### Material provided:
<<<<
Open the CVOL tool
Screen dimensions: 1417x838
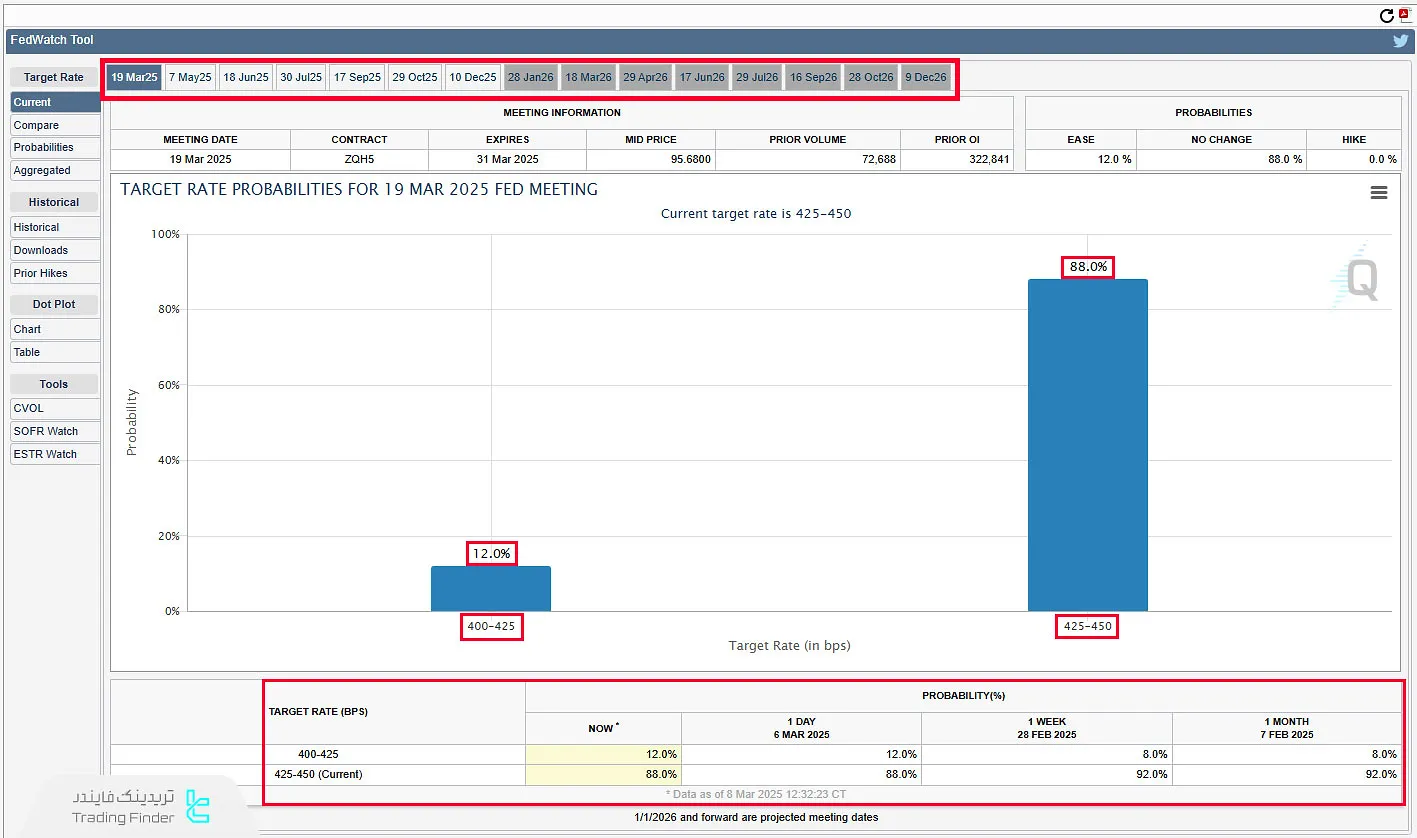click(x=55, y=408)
>>>>
<<<<
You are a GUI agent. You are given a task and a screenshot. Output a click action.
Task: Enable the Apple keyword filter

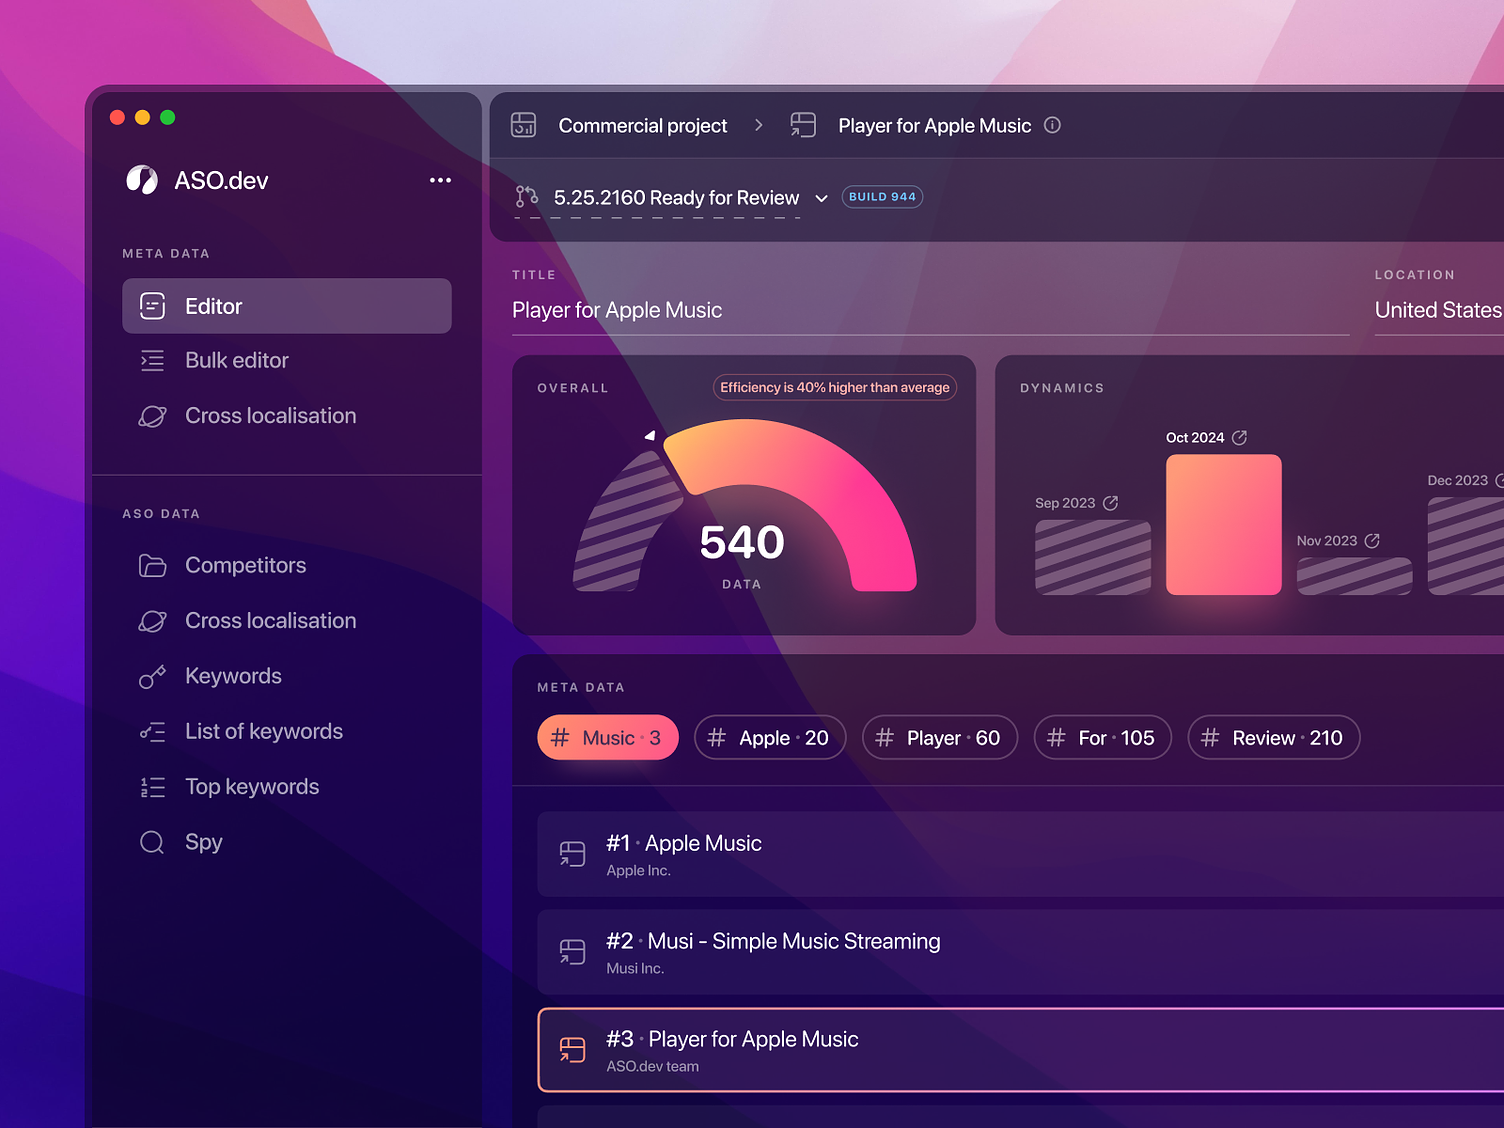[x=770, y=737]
>>>>
<<<<
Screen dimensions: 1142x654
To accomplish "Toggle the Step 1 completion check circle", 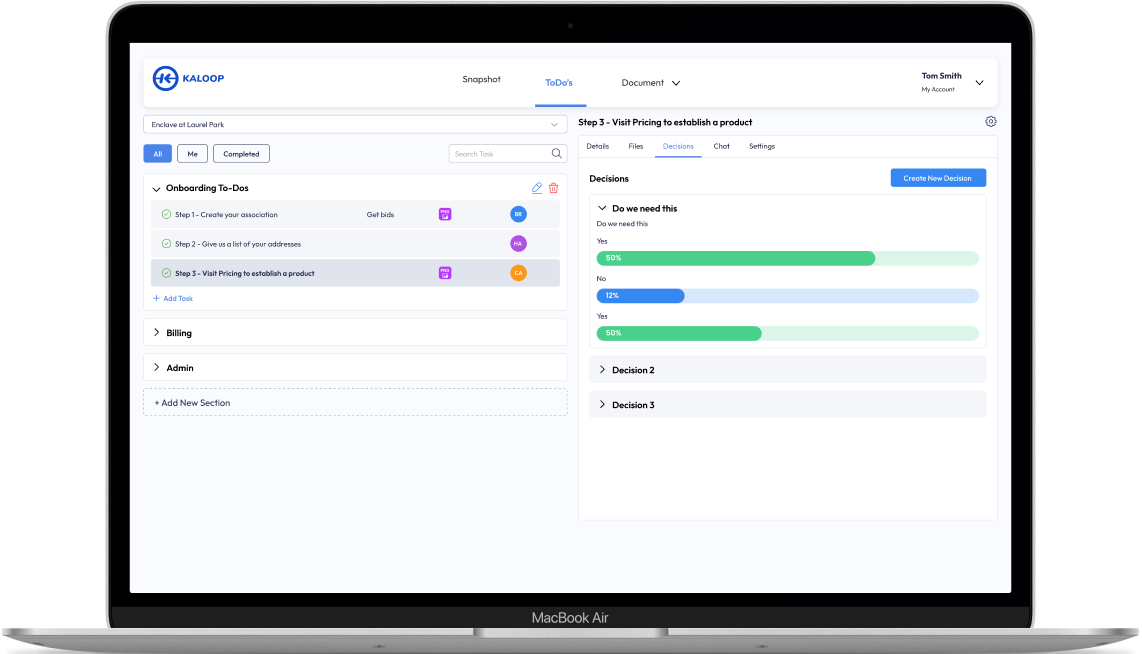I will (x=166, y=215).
>>>>
### Stated goal:
Pick out each line of the data above that contains the string "dimensions", matching case exactly, and copy those lines.

### Response to the task:
Screen dimensions: 1417x838
Screen dimensions: 1142x654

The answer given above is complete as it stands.